On a rêvé qu’elle s’adresse à nous avec la voix de Scarlett Johanson comme l’IA du film "Her", ou on a craint qu’elle nous demande d’un timbre métallique "Sarah Connor ?". Désormais, la machine semble parler. Et même mieux que nous : on peut détecter l’emploi des LLMs par l’absence de fautes de grammaire. Se créer un interlocuteur, ce vieux fantasme de l’humanité, du Golem à D2R2, apparaît désormais à notre portée. Pourtant ces chatbots parlent-ils vraiment ? Et si c’est le cas, quel impact cela a-t-il sur nous, les humains ?
Tous ceux qui s’intéressent à l’IA générative savent que ces modèles sont conçus pour calculer par approximation les mots suivants, transformés en vecteurs mathématiques. Le système génère ainsi un texte cohérent. Cette caractéristique a valu aux LLMs le sobriquet de "perroquets stochastiques", de machines à baratiner. Mais, force est de constater que ces modèles s’améliorent très rapidement et que, malgré leurs imperfections, ils rendent déjà une foule de services. Peut-être la machine a-t-elle sa propre voie pour atteindre un objectif.

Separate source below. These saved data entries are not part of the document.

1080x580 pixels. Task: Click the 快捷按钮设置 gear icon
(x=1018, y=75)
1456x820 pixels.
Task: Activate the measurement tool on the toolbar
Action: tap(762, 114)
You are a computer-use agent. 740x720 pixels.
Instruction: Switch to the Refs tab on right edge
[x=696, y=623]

Pourtant, est-ce la machine qui parle, ou nous qui l’entendons parler ? Peut-être un peu des deux : c’est en anthropomorphisant, en projetant notre humanité sur la machine que nous transformons le texte qu’elle génère en parole. En effet, parler, dire, c’est se dire : c’est exprimer des concepts que l’on a (plus ou moins bien) compris, des vérités ou ce que l’on pense comme tel, ou des émotions que l’on ressent. Quel que soit le sujet abordé, en parlant, je me raconte en creux, je me livre un peu. Or, ce n’est pas ce que fait la machine : elle ne fonde pas son discours sur une existence ou une relation au réel. Elle ne prétend pas dire la vérité mais répondre à notre attente. En cela, elle est comblante : l’IA est programmée pour répondre à nos désirs, voire pour anticiper nos besoins.
Ce faisant, elle évite toute contradiction, confrontation ou friction : dans son langage, elle ne se dit pas, elle nous dit nous-mêmes : elle nous tend le miroir de nos prompts. Et il faut reconnaître qu’on aime se regarder, s’entendre parler. Si l’on décide d’utiliser sans discernement les LLMs comme agents conversationnels, assistants ou interlocuteurs virtuels, nous risquons de nous déshabituer de cette altérité qui résiste à notre assimilation et que comporte toute parole humaine.
En tant qu’animal social, on reçoit une part de notre humanité des autres : elle s’enrichit et se patine à leur contact. C’est nécessaire, mais souvent exigeant, tant l’autre me sort de ma zone de confort. Perdre cette habitude en passant trop de temps cocoonés par des machines, ce serait perdre une part de notre humanité et de notre capacité à faire société.
Pourtant, on peut aussi s’enrichir du langage d’une machine capable d’accomplir ce que nous ne pouvons faire : traiter un grand nombre de données, identifier des tendances, tout en étant guidée à la voix. Les LLMs ouvrent donc une multitude de chemins : à nous d’être prudents sur la route.